On 15 December 1918, only two days from New York, Yellowstone sighted a derelict three-masted schooner and altered course to close. She discovered the water-logged Joseph P. Cooper of Mobile, Alabama, abandoned with her decks and cabin awash and with her forerigging gone and her forecastle smashed in. Joseph P. Cooper looked like she had been adrift from six to eight weeks. After leaving the derelict, Yellowstone continued her passage and arrived at Pier 5, Bush Terminal, in Brooklyn on 17 December 1918. Shifting to Pier 1 at the end of December, she spent a week at anchor off the Statue of Liberty before returning to Bush Terminal and, later, shifting to the U.S. Army docks at Brooklyn. There, from 17 to 25 January 1919, Yellowstone took on board 5,150 tons of supplies and, on 25 January 1919, got underway for France.

During the crossing, Yellowstone ran into a heavy gale on 4 February 1919. She rolled considerably at the outset, shipping water and spray amidships, and labored heavily in the storm. On 9 February 1919, with the storm still showing no signs of abating, Yellowstones steering gear failed.
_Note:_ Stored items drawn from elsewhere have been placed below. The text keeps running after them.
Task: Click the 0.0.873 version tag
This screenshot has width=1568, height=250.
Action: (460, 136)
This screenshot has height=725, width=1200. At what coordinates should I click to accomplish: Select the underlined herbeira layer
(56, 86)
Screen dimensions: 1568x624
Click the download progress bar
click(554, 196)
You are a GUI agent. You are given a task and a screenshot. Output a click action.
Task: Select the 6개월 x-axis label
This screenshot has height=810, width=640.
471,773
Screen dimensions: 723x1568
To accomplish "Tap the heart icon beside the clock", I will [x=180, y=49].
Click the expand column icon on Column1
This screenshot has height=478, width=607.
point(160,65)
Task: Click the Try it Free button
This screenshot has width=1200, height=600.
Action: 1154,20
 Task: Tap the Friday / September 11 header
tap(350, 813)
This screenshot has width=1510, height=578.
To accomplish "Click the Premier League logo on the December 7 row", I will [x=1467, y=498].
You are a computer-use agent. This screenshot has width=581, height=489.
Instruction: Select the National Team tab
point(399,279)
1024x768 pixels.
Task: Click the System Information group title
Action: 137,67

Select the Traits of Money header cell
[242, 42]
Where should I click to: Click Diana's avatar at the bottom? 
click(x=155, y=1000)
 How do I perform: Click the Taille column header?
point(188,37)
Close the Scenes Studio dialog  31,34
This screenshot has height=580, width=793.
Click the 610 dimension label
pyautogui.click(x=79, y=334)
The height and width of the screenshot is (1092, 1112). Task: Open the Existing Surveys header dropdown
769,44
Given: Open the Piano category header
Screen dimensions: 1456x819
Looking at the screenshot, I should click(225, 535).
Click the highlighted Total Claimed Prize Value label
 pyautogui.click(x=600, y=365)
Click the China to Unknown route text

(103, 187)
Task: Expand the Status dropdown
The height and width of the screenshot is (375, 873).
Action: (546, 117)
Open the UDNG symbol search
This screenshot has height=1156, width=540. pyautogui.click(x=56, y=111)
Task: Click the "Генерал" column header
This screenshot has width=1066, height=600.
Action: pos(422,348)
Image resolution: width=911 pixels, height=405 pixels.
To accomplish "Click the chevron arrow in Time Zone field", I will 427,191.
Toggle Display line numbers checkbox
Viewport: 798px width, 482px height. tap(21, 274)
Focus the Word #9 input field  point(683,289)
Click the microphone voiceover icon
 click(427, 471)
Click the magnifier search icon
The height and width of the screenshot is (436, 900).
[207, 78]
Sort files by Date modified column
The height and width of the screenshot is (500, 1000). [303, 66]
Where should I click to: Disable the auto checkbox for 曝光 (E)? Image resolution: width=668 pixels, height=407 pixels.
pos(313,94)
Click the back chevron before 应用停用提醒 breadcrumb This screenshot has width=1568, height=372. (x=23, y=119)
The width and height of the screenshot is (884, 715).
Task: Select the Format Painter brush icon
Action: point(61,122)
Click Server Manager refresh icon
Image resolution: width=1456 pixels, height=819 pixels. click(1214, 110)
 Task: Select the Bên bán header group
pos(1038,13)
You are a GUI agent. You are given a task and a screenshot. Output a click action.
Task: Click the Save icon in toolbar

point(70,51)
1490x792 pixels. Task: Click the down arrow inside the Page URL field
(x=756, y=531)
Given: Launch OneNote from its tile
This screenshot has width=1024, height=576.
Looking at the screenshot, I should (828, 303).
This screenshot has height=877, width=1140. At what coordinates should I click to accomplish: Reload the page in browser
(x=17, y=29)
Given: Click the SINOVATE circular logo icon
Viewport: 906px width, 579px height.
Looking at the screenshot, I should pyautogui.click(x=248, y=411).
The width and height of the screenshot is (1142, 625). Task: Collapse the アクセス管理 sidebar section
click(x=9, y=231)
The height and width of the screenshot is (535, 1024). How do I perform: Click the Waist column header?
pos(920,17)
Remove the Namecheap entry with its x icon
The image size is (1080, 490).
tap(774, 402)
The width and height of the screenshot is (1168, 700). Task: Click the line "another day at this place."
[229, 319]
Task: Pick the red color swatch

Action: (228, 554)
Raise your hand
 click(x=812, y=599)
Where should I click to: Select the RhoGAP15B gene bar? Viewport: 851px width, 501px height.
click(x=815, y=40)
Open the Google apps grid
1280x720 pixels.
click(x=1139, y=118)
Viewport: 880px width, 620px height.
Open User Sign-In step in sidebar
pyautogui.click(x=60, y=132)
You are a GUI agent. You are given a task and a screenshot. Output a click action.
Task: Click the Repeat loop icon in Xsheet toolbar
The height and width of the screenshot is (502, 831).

Soon both auxiliary systems – steam- and hand-powered – also failed. Pumping oil through waste pipes in an attempt to break the force of the waves, Yellowstone wallowed through the storm while her engineers worked to repair the casualty. By 12 February, Yellowstone was once again able to use her steering gear effectively.

Yellowstone anchored at Quiberon Bay at 0953 on 14 February 1919. Her troubles were not over, however, as she grazed the jetty wall while entering the locks at St. Nazaire. At 0545, the engineer officer reported to the captain that two boilers were under water and the steam was cut off. As Yellowstone moored alongside the nearby quay, her crew broke out a tarpaulin and collision mat. Soon thereafter, Yellowstone, still with way on, nudged into the bridge walk of the lock. By 0630, under tow by a French tug, she reached a safe basin, where she dropped both anchors and her crew began to take stock of the situation. Divers examining the damage reported that a hole, 6 in in width, had been opened up in Yellowstones side, extending from a point 10 ft beneath the waterline and about 6 ft in length. Drydocked on 11 March 1919, Yellowstone grazed the French passenger ship SS Alesia that morning, causing minor damage to Alesias railings on her promenade deck and boat deck.

Undocked upon completion of her hull repairs on 6 April 1919, Yellowstone loaded a return cargo of structural iron for use as ballast, barbed wire, and 6-inch (152-mm) artillery pieces. On 19 April 1919, she shifted from St. Nazaire to Brest, France, and got underway the next day for the United States. Mooring at Pier 3, Bush Terminal, Brooklyn, on 7 May 1919, she unloaded through mid-month.

== Decommissioning and transfer ==

At noon on 24 May 1919, a United States Shipping Board crew reported aboard Yellowstone, and, at 1247 that day, Yellowstone was decommissioned and simultaneously stricken from the Navy list and returned to the Shipping Board. (Note: Although both official Navy sources give the date of decommissioning as 24 May 1919, NavSource gives it as 7 May 1919, apparently confusing her arrival date at Bush Terminal with her decommissioning date 17 days later.)

== Later career ==
Once again SS Yellowstone, the ship entered commercial service under the control of the Shipping Board. On 10 December 1920, (Note: The Dictionary of American Naval Fighting Ships states that the ship had a "short career" after her decommissioning and ran aground on 10 December 1929, a date indicating over 10 years of post-decommissioning commercial service and inconsistent with a "short" career. The Naval History and Heritage Command Online Library of Selected Images corrects the date to 10 December 1920, and NavSource also states a stranding date of 10 December 1920.) she dragged her anchors due to high winds and ran hard aground off Ponta Delgada on São Miguel Island in the Azores. She was listed as "stranded" and a total loss, but her entire crew of 45 men was saved.